Performance transdisciplinaire théâtre / cinéma
Réalisateur Léo Richard
Direction artistique Chloé Minjon-Cabresin
Chaises manquantes est une performance de « cinéma raconté ». Comme dans la pratique japonaise des benshi, c’est un dialogue entre le vu et le dit, entre le film muet projeté à l’écran, et une voix dans l’obscurité qui convoque l’invisible. Un film de 1901, La foule devant le Temple de la Musique à l’Exposition Pan-Américaine sera rejoué en boucle, examiné, suspendu, confronté à d’autres films de la même année, pour rejouer l’enquête que j’ai mené à son sujet. Je propose des hypothèses et les examine au fur et à mesure, laissant au public le temps de s’y projeter, voire d’élaborer ses hypothèses propres.
Plutôt qu’une enquête, disons que Chaises manquantes est une contre-enquête, à la manière du laboratoire Forensic Architecture, qui travaille à réfuter les conclusions d’enquêtes déjà établies.

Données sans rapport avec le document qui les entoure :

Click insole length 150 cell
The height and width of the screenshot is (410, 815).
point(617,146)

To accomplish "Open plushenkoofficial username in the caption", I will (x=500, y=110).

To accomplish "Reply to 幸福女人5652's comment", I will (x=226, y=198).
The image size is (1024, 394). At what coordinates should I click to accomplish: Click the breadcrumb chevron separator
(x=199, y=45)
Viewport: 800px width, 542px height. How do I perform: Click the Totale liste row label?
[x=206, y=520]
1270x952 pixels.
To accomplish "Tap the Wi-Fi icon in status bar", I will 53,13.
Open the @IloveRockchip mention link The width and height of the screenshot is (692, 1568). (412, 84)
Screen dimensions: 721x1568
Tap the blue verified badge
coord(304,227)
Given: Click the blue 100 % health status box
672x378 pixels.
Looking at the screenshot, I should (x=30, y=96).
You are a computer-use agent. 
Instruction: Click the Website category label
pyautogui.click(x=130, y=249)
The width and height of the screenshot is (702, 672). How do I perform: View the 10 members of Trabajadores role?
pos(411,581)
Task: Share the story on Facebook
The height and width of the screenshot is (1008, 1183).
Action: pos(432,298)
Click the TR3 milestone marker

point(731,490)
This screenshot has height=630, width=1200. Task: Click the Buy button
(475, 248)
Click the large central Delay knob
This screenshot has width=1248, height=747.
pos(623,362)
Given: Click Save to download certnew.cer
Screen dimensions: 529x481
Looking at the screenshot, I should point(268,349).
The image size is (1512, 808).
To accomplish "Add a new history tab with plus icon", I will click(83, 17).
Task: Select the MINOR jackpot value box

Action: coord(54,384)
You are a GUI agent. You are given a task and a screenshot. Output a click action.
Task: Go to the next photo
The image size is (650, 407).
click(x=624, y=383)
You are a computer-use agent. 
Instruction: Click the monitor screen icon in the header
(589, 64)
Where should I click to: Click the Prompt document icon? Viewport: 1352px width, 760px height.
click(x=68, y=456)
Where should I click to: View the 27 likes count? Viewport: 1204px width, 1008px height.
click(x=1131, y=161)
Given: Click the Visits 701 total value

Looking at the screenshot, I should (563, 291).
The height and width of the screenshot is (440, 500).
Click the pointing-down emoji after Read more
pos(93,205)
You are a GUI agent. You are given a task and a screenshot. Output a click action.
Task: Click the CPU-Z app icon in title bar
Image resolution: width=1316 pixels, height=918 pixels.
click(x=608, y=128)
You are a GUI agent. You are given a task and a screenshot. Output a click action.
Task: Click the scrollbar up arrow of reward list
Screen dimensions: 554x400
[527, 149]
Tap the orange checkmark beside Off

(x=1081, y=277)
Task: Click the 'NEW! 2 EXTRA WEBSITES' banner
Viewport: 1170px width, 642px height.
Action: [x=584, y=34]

En l’occurence, l’enquête originelle date ici de plus d’un siècle. En 1901, elle a fondé la pleine responsabilité psychique de l’anarchiste Leon Czolgosz lors de son assassinat du Président des États-Unis, William McKinley. Surtout, cette enquête a donné lieu à la première théorisation d’un usage policier du Cinématographe. Le criminologue suisse Rudolf Reiss a montré comment La foule devant le Temple de la Musique, tourné au moment de l’assassinat, a enregistré la détermination froide de l’assassin et orienté vers l’identification de complices potentiels.
À partir des quelques minutes de ce films, d’une poignée d’autres films, et d’un dispositif simple de parole et de projection, Chaises manquantes transforme l’enquête en remontage temporel. On traverse l’époque des terribles Expositions Universelles ; on assiste aux différentes guerres de brevets dont Thomas Edison fût le personnage central ; on parcourt l’agitation ouvrière de cette fin de siècle et son aiguillon le plus tranchant : l’action directe anarchiste. La focalisation quasi-obsessionnelle sur ces films, répétés, arrêtés, ralentis, inspectés en tous sens, évite de se perdre pour autant dans une fresque historique. Toute une époque semble déduite de ces quelques dizaines de secondes enregistrées, que je projette en argentique, dans des conditions proches de leur première projection.